TASK PROMPT —
Give back every record exactly, images excluded.

═══ DATA ═══

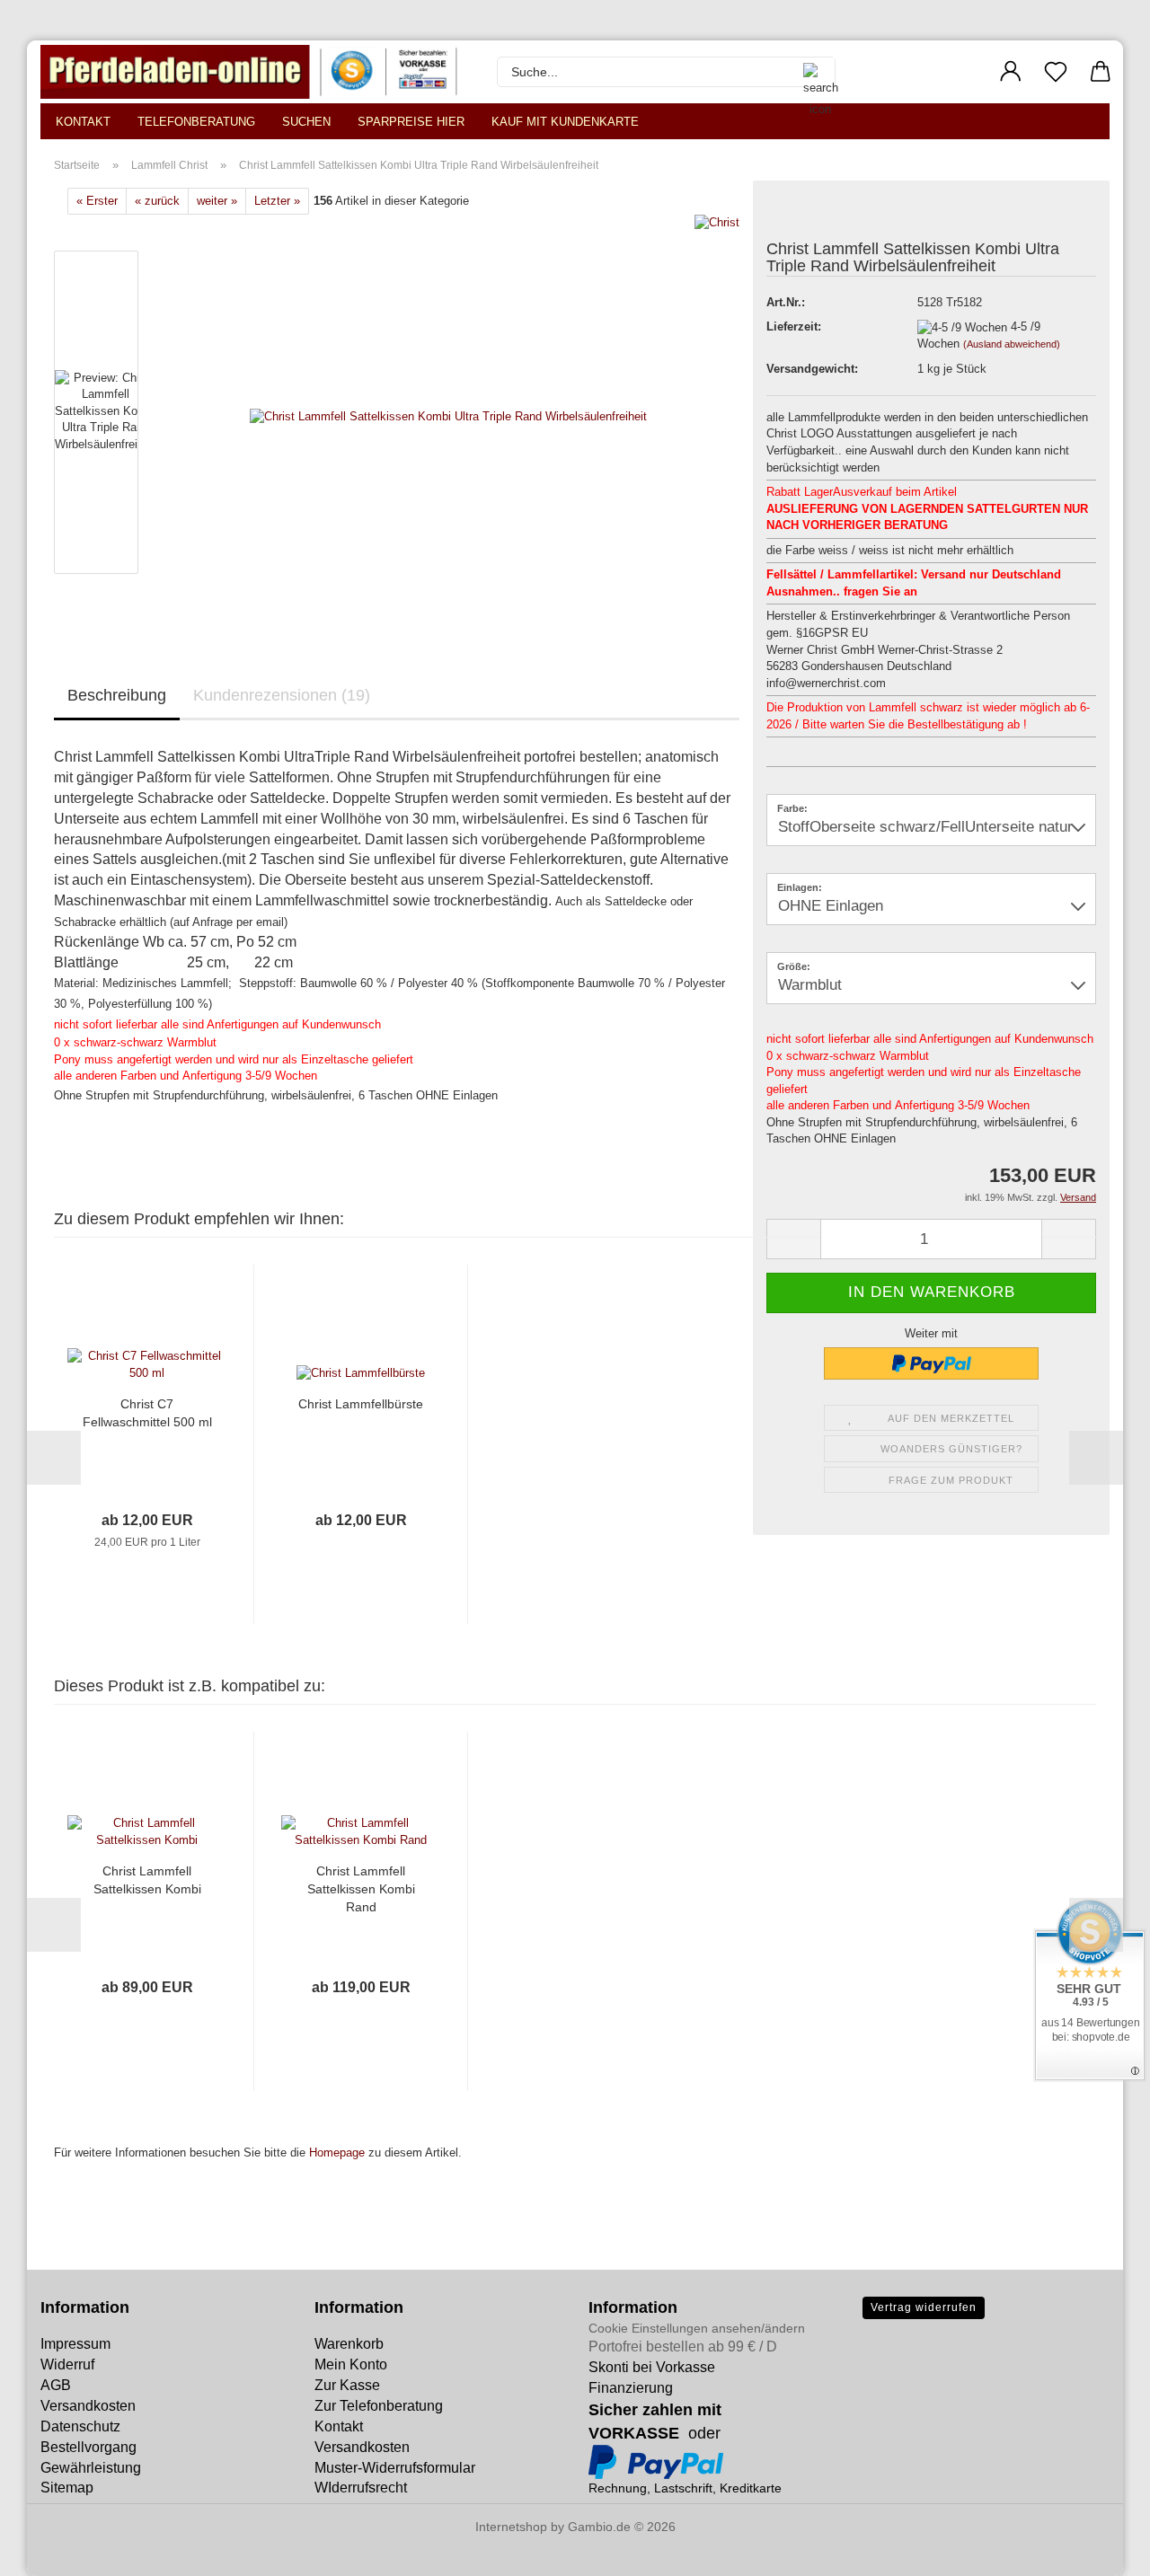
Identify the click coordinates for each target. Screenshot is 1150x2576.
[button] (1010, 71)
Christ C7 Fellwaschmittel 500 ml (147, 1413)
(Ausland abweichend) (1011, 344)
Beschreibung (116, 695)
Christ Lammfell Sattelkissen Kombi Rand (361, 1889)
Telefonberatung (196, 121)
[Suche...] (812, 71)
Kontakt (83, 121)
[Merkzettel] (1055, 71)
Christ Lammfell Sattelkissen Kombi (147, 1880)
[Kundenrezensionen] (806, 215)
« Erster (97, 200)
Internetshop (511, 2526)
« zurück (157, 200)
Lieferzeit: (793, 326)
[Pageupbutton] (49, 2549)
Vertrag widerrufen (924, 2307)
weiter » (217, 200)
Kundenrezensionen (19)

═══

SOLUTION TO THE EXERCISE —
Identify the click coordinates for each target. Screenshot is 1150x2576.
[button] (1010, 71)
Christ C7 Fellwaschmittel 500 ml (147, 1413)
(Ausland abweichend) (1011, 344)
Beschreibung (116, 695)
Christ Lammfell Sattelkissen Kombi Rand (361, 1889)
Telefonberatung (196, 121)
[Suche...] (812, 71)
Kontakt (83, 121)
[Merkzettel] (1055, 71)
Christ Lammfell Sattelkissen Kombi (147, 1880)
[Kundenrezensionen] (806, 215)
« Erster (97, 200)
Internetshop (511, 2526)
« zurück (157, 200)
Lieferzeit: (793, 326)
[Pageupbutton] (49, 2549)
Vertrag widerrufen (924, 2307)
weiter » (217, 200)
Kundenrezensionen (19)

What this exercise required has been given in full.